Tomás C. Dawson, quien estuvo durante muchos años en el servicio diplomático de los Estados Unidos en Sudamérica, en su libro The South American Republics, dice:

“Sacerdotes y frailes afluyeron en cantidad para tomar parte en la evangelización masiva de los paganos nativos. Se predicó por todas partes el Evangelio, iglesias y capillas se edificaban aun en los pueblos más pequeños, se trataba a los indígenas obstinados con pocas ceremonias, y pronto los nativos comprendieron que la aceptación voluntaria del culto cristiano podía evitarles problemas”.[3]

Al presenciar la violencia de la iglesia en su trato con el pueblo nativo, Bartolomé de las Casas envió a la corte una enérgica protesta:

“El medio para establecer la fe en las Indias debiera ser el mismo por el cual Cristo introdujo su religión en el mundo, manso, pacificador y caritativo… El uso de la fuerza de las armas es impío, como hicieron los mahometanos, romanos, turcos y moros; es un medio despótico e indigno de los cristianos, que arranca blasfemias, y que ya ha hecho creer a los indígenas que nuestro Dios es el más inmisericorde y cruel de todos los dioses”.[4]

Sin embargo, en muchos casos el espíritu de la espada fue más fuerte y compulsivo que el espíritu de la cruz en la “cristianización” de los indígenas.

ABSOLUTISMO NUNCA ACEPTADO

El imperialismo religioso de Carlos V y de Felipe II fue conservado en las nuevas colonias mediante el cierre de los puertos a los extranjeros y sus libros, e instituyendo la Inquisición para detectar y extirpar la herejía.[5]

La iglesia era el verdadero gobernante de las colonias. Establecía las normas morales y sociales y era el guardián del arte y de la instrucción; la originadora de festivales, ferias y procesiones que proporcionaban diversión para el pueblo.

No sólo estaba prohibida la herejía religiosa, sino que también la herejía política estaba rigurosamente excluida. Las universidades de América Latina limitaban sus enseñanzas a materias que estuvieran enteramente de acuerdo con las enseñanzas de la iglesia oficial.

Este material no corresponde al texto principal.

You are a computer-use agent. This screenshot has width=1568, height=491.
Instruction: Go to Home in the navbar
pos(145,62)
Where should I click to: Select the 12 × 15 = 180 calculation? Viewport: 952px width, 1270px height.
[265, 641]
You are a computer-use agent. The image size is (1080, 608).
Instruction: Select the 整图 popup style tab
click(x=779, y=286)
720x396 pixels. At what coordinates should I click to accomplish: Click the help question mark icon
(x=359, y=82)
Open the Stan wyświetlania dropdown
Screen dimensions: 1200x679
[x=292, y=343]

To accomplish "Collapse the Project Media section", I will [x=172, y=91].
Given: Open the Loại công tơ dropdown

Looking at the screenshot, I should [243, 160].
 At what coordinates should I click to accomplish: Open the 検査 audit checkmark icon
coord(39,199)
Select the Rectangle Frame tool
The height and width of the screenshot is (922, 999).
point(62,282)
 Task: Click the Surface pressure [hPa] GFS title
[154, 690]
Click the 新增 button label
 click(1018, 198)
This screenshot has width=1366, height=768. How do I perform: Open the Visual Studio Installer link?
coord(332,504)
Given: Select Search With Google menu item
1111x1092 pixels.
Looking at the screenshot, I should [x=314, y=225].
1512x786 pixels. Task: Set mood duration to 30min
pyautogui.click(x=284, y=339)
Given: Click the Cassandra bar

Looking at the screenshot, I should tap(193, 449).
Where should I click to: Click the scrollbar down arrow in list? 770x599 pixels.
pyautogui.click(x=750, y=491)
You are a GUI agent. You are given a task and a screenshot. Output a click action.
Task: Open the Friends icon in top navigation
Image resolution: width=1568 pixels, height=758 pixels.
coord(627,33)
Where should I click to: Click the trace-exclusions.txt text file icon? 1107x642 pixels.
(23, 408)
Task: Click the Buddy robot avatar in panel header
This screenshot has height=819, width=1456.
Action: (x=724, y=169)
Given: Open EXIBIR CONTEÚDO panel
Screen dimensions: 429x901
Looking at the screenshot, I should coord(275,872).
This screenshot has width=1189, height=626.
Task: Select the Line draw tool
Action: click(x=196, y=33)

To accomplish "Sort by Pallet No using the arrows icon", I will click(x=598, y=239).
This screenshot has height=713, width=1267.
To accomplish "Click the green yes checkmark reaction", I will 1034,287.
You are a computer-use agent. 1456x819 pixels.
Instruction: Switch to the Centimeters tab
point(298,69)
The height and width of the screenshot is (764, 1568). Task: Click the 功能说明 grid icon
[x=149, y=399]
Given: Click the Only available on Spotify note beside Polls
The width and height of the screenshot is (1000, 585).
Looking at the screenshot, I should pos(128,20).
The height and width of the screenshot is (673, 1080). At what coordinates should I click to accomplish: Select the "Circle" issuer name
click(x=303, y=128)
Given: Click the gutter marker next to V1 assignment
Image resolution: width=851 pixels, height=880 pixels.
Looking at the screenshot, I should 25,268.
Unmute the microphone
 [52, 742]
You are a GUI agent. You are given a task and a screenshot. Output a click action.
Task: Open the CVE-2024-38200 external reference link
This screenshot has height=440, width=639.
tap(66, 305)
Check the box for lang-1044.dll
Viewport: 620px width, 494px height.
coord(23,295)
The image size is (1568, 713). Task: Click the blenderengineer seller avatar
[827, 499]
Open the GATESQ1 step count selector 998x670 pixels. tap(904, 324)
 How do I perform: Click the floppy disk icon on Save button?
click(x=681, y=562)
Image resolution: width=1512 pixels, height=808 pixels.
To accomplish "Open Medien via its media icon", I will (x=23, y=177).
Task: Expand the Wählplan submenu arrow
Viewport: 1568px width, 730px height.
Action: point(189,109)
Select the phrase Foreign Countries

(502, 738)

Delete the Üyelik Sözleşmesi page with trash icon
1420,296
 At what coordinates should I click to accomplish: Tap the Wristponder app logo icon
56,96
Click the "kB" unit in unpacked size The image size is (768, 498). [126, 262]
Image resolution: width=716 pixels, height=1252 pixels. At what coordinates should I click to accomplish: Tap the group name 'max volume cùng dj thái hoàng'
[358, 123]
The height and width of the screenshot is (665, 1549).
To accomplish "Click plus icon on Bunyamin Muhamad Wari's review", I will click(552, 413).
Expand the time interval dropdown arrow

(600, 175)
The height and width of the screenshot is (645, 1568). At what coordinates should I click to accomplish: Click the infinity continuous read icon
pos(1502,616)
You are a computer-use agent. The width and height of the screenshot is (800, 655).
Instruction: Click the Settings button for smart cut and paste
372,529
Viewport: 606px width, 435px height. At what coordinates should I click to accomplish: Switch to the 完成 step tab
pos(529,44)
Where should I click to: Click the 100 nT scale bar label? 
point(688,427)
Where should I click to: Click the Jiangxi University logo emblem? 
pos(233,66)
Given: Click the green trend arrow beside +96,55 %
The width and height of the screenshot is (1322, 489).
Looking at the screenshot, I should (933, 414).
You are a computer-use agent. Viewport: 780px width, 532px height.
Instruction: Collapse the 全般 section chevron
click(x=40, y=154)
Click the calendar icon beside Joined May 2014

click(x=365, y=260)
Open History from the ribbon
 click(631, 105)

W. L. Scruggs, ex ministro norteamericano en Colombia, comentando la actitud de la iglesia, dijo:

“Ha prohibido la enseñanza de las artes y ciencias, restringido la educación a la gramática latina y al catecismo, y limitado las bibliotecas públicas a los escritos de los Padres y a obras de jurisprudencia civil y eclesiástica. Incluso ha prohibido el estudio de la geografía y astronomía modernas, y la lectura de libros de viajes. Ha desanimado el estudio de las altas matemáticas y condenado toda investigación y especulación filosófica como herejía. Incluso ha proscripto inocentes libros de ficción tales como “Gil Blas” y “Robinson Crusoe”; y no ha habido libro, o revista, o diario en todo el país que no estuviese conformado con la regla más estricta del Index romano”.[6]

Este absolutismo nunca fue aceptado de buena gana, ni por los indígenas, ni por el pueblo común de procedencia europea. Ya al comienzo del siglo XVII se registraron casos de rebelión debidos a la falta de libertad de expresión, el abuso constante de las autoridades, y lo pesado de los impuestos. Estas manifestaciones, sin embargo, eran sólo el preludio del tiempo que se acercaba, en el cual se producirían los movimientos por la independencia.


Referencias:

[1] Wade C. Barclay. Greater Good Neighbor Policy, Chicago, Willet, Clark and Company, 1945, pág. 57.

[2] Albert Reville, The Native Religions oí México and Perú, citado por R. E. Speer, South American Problems, Nueva York, Student Volunteer for Foreign Missions, 1917, pág. 117.

[3] Thomas C.Dawson. The South American Republics, Nueva York, The Knickerbocker Press, 1909, tomo 2, pág. 306.

[4] Citado por Justin Winsor, Narrative and Critical History of America, Il, Boston, Houghton Mifilin Co., 1886, págs. 322, 323.

[5] William Lytle Schurz, This New World, Nueva York, E. P. Dutton and Co., Inc., 1954, pág. 248.

[6] Citado por Robert E. Speer, Op. Cit., pág. 147.